Scalability Results
Model Description
These scalability tests were run using CitcomS 3.2.0 with default configuration. The mesh for these tests is a regional cap with 129×129×129 nodes. Total velocity unknowns is 129^3 x 3 = 6.4 million. The model is run for 11 time steps. The result reported is the total wall clock time. Each node on this cluster has 2 Xeon 5680 series 3.33GHz hex-core processors with a 12MB unified L3 cache and 24GB RAM, for a total of 12 cores per node. The interconnect is QDR InfiniBand.
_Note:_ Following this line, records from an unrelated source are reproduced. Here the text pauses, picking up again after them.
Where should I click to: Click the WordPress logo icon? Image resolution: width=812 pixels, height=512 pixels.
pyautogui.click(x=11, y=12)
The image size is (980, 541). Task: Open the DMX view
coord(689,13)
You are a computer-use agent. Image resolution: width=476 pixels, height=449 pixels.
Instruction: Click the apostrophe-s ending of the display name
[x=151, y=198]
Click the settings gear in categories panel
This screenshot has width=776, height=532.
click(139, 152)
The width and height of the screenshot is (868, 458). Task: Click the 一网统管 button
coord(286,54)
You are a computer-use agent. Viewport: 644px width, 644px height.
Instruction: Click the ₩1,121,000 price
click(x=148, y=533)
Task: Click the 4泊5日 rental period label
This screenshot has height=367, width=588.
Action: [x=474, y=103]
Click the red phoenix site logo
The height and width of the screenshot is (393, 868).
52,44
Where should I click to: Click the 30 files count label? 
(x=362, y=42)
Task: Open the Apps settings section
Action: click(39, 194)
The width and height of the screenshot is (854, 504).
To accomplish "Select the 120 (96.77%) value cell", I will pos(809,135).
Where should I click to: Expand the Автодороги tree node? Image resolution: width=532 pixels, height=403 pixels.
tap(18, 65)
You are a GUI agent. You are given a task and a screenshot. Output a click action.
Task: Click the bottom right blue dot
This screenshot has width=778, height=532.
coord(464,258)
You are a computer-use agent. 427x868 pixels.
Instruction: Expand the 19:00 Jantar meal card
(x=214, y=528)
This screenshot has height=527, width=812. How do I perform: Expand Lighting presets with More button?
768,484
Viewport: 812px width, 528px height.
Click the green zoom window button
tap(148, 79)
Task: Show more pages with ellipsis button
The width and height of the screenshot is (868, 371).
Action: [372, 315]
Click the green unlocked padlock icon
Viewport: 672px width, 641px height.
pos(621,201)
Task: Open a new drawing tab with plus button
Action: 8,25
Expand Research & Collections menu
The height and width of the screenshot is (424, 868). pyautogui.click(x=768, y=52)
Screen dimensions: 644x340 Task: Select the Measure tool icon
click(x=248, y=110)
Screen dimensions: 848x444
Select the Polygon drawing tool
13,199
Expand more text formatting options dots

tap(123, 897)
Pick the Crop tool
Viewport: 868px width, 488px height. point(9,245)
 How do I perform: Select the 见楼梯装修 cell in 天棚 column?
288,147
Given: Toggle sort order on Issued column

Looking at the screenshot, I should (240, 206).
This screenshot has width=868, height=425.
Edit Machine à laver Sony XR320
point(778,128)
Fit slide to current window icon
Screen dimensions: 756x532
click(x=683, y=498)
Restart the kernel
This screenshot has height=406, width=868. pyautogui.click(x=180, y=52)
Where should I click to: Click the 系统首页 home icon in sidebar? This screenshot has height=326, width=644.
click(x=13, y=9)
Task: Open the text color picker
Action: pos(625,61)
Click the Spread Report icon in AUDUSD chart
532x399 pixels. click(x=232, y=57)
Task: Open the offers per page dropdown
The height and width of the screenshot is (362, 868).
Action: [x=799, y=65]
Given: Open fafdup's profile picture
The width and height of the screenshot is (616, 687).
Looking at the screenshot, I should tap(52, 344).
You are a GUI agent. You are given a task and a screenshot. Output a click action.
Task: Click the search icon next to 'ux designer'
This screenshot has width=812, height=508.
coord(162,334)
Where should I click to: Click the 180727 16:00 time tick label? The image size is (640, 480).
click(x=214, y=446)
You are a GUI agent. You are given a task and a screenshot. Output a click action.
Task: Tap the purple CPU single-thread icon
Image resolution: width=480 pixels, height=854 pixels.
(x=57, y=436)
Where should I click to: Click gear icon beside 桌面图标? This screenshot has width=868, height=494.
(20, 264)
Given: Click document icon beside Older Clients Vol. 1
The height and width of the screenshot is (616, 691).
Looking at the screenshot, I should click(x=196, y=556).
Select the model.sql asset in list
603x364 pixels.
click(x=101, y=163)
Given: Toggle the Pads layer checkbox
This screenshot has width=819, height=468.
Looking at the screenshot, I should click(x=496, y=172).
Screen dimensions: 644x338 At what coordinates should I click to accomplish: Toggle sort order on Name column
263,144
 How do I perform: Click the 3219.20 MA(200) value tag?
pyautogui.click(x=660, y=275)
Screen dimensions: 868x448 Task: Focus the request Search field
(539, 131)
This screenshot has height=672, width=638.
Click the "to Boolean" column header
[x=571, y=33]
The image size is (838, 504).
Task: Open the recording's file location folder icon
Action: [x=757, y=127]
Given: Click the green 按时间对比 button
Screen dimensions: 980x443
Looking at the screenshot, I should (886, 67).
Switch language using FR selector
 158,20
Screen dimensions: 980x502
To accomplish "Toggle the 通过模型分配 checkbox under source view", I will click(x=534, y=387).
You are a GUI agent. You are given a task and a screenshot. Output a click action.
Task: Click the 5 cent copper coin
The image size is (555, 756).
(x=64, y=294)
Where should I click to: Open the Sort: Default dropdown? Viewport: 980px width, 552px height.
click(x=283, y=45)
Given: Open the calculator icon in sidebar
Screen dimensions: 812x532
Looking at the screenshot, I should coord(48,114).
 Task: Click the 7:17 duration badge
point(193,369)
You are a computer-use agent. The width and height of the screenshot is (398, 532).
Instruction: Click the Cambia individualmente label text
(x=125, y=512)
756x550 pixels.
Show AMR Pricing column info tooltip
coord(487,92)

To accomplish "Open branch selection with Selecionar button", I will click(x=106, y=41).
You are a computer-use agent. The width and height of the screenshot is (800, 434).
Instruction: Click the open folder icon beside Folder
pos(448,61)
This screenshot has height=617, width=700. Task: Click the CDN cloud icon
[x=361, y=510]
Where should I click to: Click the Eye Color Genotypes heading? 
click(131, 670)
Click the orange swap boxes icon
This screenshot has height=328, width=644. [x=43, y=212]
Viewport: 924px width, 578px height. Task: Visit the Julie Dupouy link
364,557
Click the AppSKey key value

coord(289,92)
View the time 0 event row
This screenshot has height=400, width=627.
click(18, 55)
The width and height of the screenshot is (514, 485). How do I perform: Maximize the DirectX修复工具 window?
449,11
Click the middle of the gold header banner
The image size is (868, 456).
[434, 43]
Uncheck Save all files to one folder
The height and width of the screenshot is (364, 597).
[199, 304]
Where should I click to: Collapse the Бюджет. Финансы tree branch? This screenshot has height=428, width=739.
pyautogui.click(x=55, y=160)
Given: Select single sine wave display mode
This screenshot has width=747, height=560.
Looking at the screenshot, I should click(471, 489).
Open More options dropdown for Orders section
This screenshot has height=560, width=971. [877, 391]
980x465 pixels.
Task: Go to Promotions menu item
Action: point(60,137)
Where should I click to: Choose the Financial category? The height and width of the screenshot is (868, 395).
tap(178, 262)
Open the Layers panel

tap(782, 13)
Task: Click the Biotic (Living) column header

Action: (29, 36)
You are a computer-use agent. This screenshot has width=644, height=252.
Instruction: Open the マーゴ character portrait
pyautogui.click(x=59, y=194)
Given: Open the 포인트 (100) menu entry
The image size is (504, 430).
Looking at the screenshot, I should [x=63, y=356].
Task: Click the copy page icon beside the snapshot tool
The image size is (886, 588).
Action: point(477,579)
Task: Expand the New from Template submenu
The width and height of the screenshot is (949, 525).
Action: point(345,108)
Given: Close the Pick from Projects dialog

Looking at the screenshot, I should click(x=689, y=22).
Partition | Total Procs | Wall Time (sec) | Speedup | Scalability |
1×1×1 | 1 | 47217 | 1.000 | 1.000 |
1×1×2 | 2 | 25466 | 1.854 | 0.927 |
1×1×4 | 4 | 14645 | 3.224 | 0.806 |
2×2×1 | 4 | 14438 | 3.270 | 0.818 |
2×2×2 | 8 | 8980 | 5.258 | 0.657 |
2×2×4 | 16 | 4432 | 10.654 | 0.666 |
4×4×1 | 16 | 5367 | 8.798 | 0.550 |
4×4×2 | 32 | 2460 | 19.194 | 0.600 |
4×4×4 | 64 | 1346 | 35.079 | 0.548 |
8×8×2 1 | 28 | 583 | 80.990 | 0.633 |
8×8×4 | 256 | 337 | 140.110 | 0.547 |
The input file is available here. It is currently configured for 1×1×1 processors, to do different processor divisions you must change the nprocx, nprocy, and nprocz parameters. You must create a folder named “scratch” in the working directory for the output files. The input file uses the non-Python version of CitcomS, located at CitcomS-3.2.0/bin/CitcomSRegional.